** Start **

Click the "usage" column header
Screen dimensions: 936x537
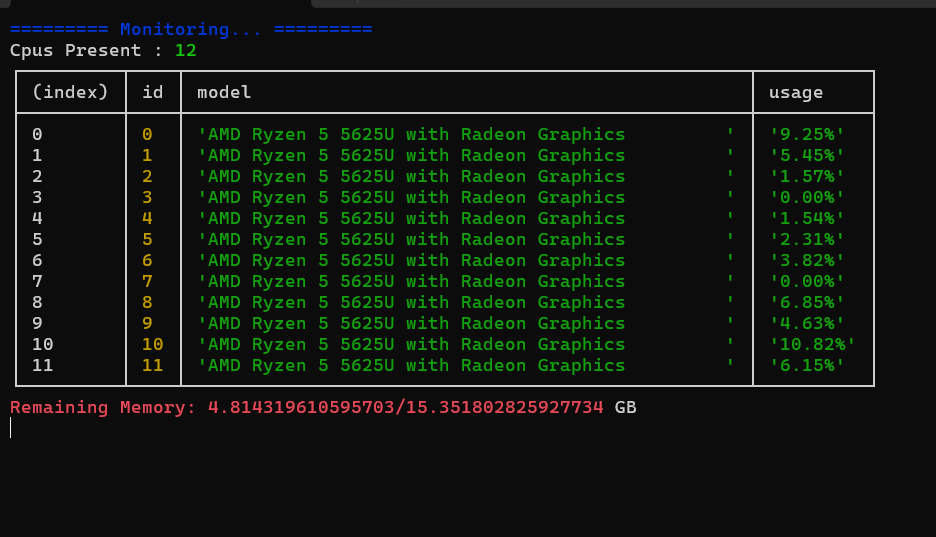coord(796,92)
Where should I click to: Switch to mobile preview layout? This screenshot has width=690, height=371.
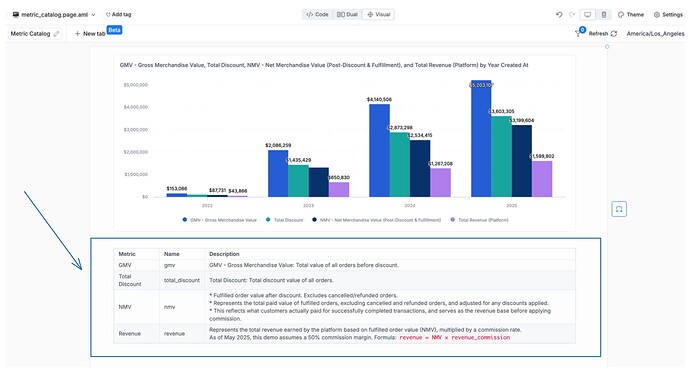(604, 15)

** End **
** Start **

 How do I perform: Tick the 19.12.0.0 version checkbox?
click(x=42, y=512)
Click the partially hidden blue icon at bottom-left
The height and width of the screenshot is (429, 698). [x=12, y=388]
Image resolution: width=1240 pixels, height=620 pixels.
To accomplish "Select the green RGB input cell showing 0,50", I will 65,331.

** End **

Find every line in the items above that contains the word "height", and copy each of those lines in full.

Where should I click to: Switch to mobile preview layout? This screenshot has width=690, height=371.
The height and width of the screenshot is (429, 698). [x=12, y=388]
Image resolution: width=1240 pixels, height=620 pixels.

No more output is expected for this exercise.